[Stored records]
--- START ---
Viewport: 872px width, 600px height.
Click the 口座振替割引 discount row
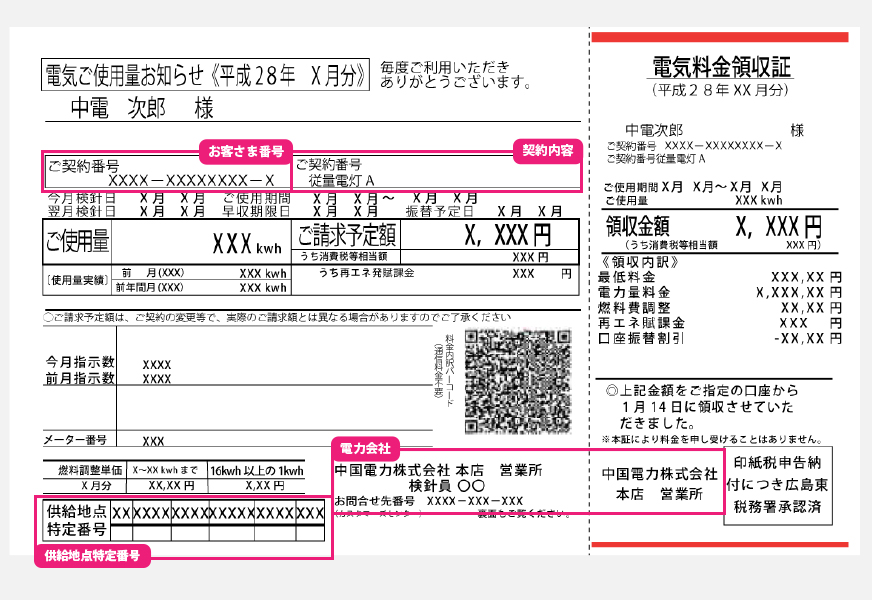(x=720, y=338)
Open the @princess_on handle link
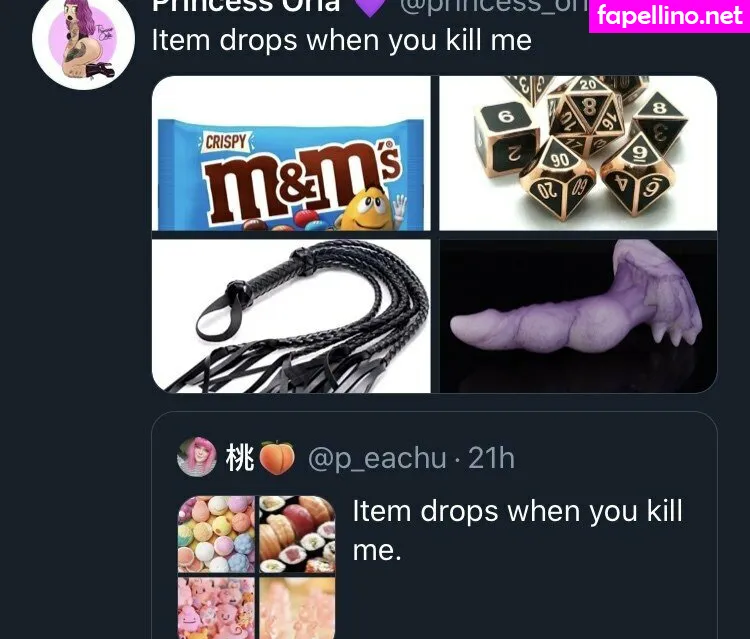Screen dimensions: 750x639 494,6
--- END ---
Task statement
Would you set down every line of the data above exactly, skipping the pictures?

Task response
Viewport: 872px width, 600px height.
Click the 口座振替割引 discount row
(x=720, y=338)
Open the @princess_on handle link
Screen dimensions: 750x639 494,6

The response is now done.